ARE you an optimist or a pessimist?

Does thinking about climate change make you feel hopeful, because scientists will deliver the answers, like unlimited amounts of hydrogen or storing carbon dioxide under the sea?

Or hopeless, because it’s too late, as we’ve already set off a chain reaction of natural destruction that can’t be reversed?

This week, more than 200 medical journals (including the British Medical Journal (www.bmj.com) across all five continents have published the same leading article, warning the United Nations (and the rest of us) of the health problems connected with global warming, such as the effects on pregnancy, child health, dehydration, breathing problems, poor nutrition through crop failure, and many more.

They call on all Governments, as well as financial institutions (our banks and pension funds to you and me) and businesses to take stronger measures urgently. Clearly, individual actions such as recycling are not enough.

But would we accept such measures?

So here’s the good news. In the past few weeks people have been out on the streets, in Taunton as well as London, talking with the public about climate change.

What used to be a niche interest is now mainstream.
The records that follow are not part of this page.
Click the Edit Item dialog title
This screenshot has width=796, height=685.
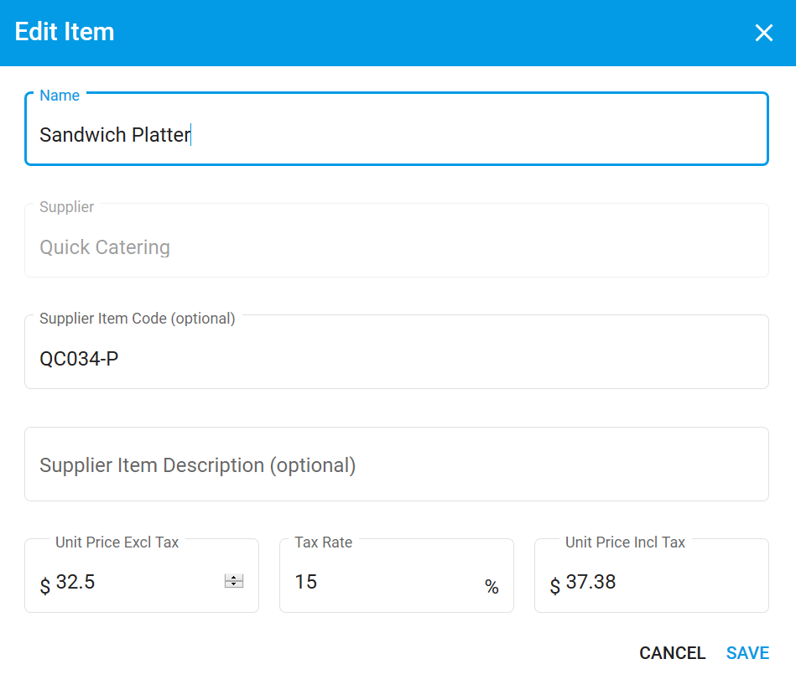65,32
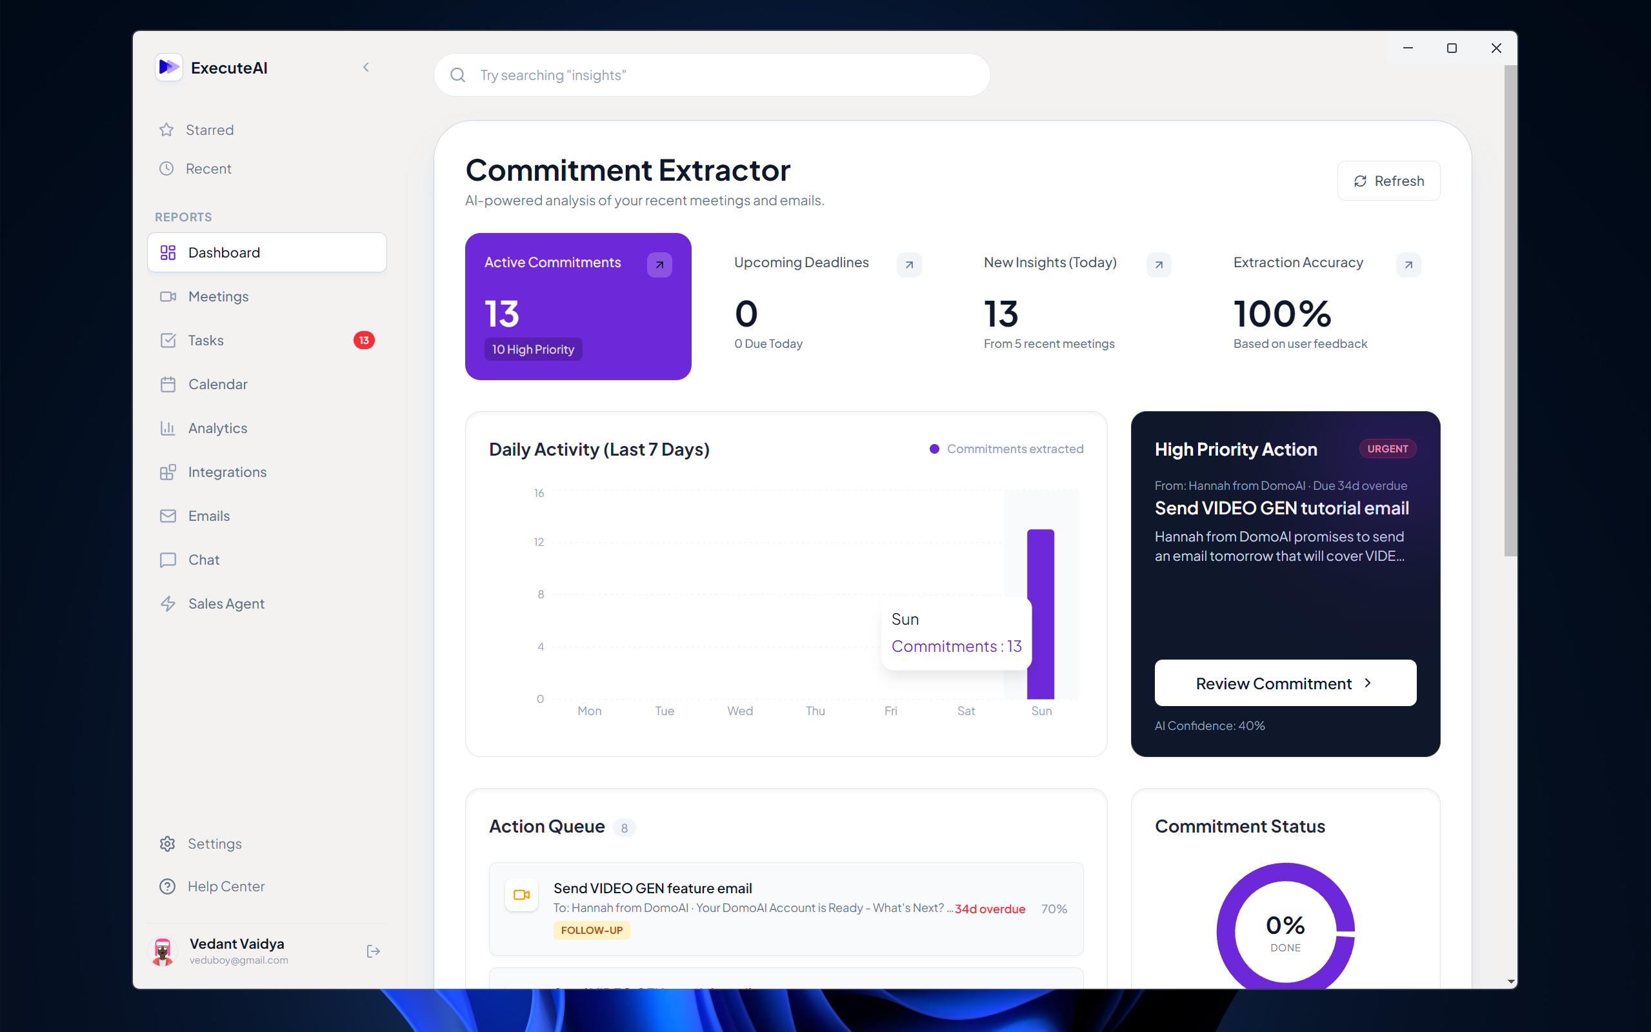Click the red Tasks count badge
This screenshot has height=1032, width=1651.
coord(364,340)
A fresh report by the lifestyle website RestLess (www.restless.co.uk) found that 78% of over-50s believe the UK government should be doing more to address the climate crisis, even if it’s going to cost us money.
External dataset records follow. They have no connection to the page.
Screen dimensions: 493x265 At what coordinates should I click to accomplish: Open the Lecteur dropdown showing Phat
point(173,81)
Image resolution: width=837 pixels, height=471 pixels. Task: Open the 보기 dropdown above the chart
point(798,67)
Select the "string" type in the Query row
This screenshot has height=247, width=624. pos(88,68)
My own impression, from talking to people in the street, is that younger people want government action even more strongly.

If the RestLess report is correct, we need to convince our political leaders that we are serious about the need for urgent change.

Because if we don’t, then it soon won’t matter whether we are optimists or pessimists.

The philosopher Quassim Cassam said recently that denial isn’t to do with what we believe, but what we do. And there’s still a lot we need to do.